High quality scholarly information services were maintained with much human work formerly, but with much less today, thanks to the electronic publishing technology. On the other hand, the web is becoming more and more important as a potential information source to add values to such services. Then, what is required first is a web page collection with a guaranteed high quality (i.e., recall and precision); however, it demands a large amount of human work to build because of diversity in style, granularity and structure of web pages, vastness of the web data and sparseness of relevant pages.

Many researchers have investigated search and classification of web pages, etc.; however, most of them are of best-effort type and pay no attention to quality assurance. Thus, we investigate a method to comprehensively build a homepage collection efficiently with assuring both given high recall and high precision. As an example, we mainly focus on researchers' homepages in this paper.

Some research works show that it is generally effective to collect homepages by using the features exploiting link structure, directory structure, document tag structure, and document semantic structure, among others. Taking into account that a homepage are often represented by a logical page group, the information of the surrounding pages in page group structure (local link structure) must be considered in addition to the contents in the entry pages. Therefore, we propose a method to utilize the features considering page group structures for building a high-quality homepage collection with support vector machine (SVM).

Since the web page amount is very large, one problem arising from the method is the high computational cost of its feature extraction. Therefore, we split the process into two steps: rough filtering at first for efficiently narrowing down the candidate page amount with a very high recall, and then accurate classification for accurately classifying the candidate target pages output from the rough filtering with both high recall and high precision. Both processes are realized taking into consideration page group structures and utilizing the useful information based on the web structures so that we can achieve a high classification performance, especially in terms of recall, for meeting the quality requirement for the collection.

2. Related Works

The method proposed in this paper belongs to a web page classification domain, and is closely related to web page search and clustering domains. In these domains, what information sources to use is the first factor and how to use them is the second.

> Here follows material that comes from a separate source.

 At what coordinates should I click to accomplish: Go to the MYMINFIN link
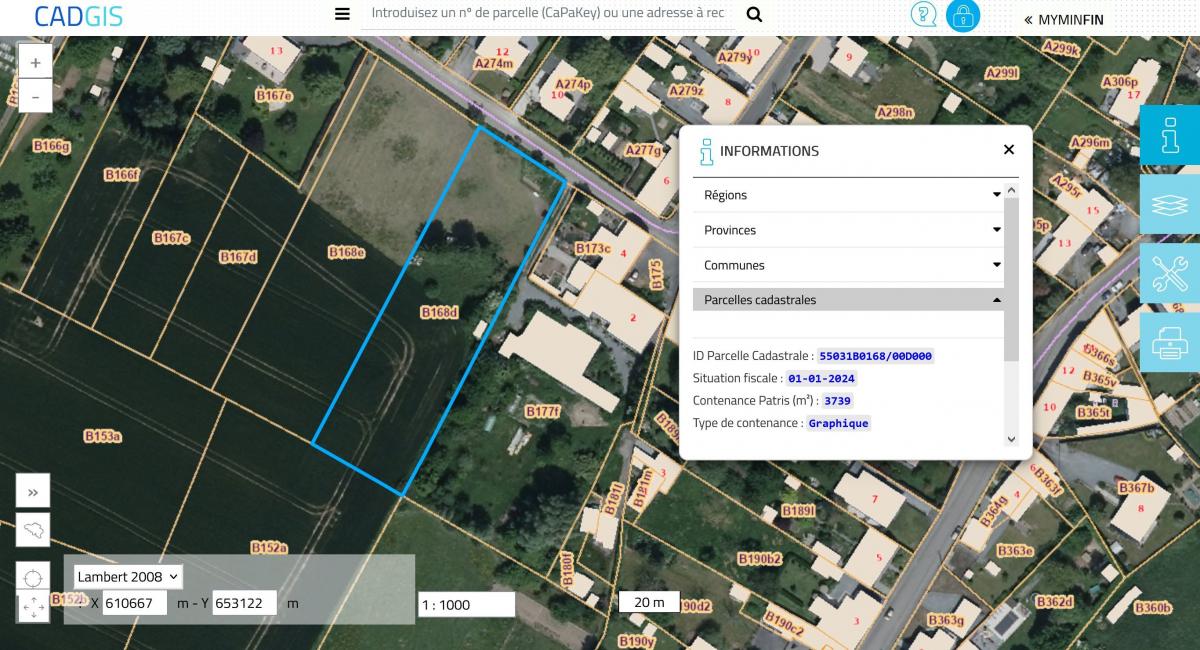pyautogui.click(x=1063, y=19)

The prior works tried to exploit, besides textual contents, various web-related information sources [2], such as html tags [3, 4, 5], URLs [6, 7, 8], subgraphs of web pages [9, 10], directory structure [10, 11], anchor texts [3, 4, 5, 8], contents of globally link-related pages [5, 12, 13, 14], and contents of local surrounding pages [1, 9, 10]. All of these information sources except the last one are used to capture the features that are characteristic to the target pages, and are effective to emphasize highly probable pages. The last one, contrarily, is used to collect information dispersed over a logical page group, and is effective to gather potential pages comprehensively, but tends to increase noises. Since the comprehensiveness is a key factor for quality assurance of a web page collection, we mainly investigate to exploit the last one, i.e., the surrounding pages as the information sources.

Some works exploiting the surrounding pages first classify each page based only on its content and then combine the results based on other information sources such as link structure and directory structure [10]. However, when an entry page contains no textual information but hyperlinks, this approach will not work. Other works first cluster web pages based on local link structure and so on and then merge the score (or weight) of each word to generate a document vector [1, 9]. However, the effectiveness of this approach is limited, probably because it also merges many irrelevant words from the surrounding pages.

We also exploit the contents in surrounding pages considering local link structures, but with a different approach. In the rough filtering, for collecting as many target homepages as possible, page group models are applied for combining the local link structure among and the content of the pages in a logical page group, so that the homepages presented on a single page or on a set of pages that constitutes a logical page group can be gathered. In the accurate classification, the features on surrounding pages are partly merged then concatenated, and used in the classification all together, so that the contexts corresponding to the relative location are represented.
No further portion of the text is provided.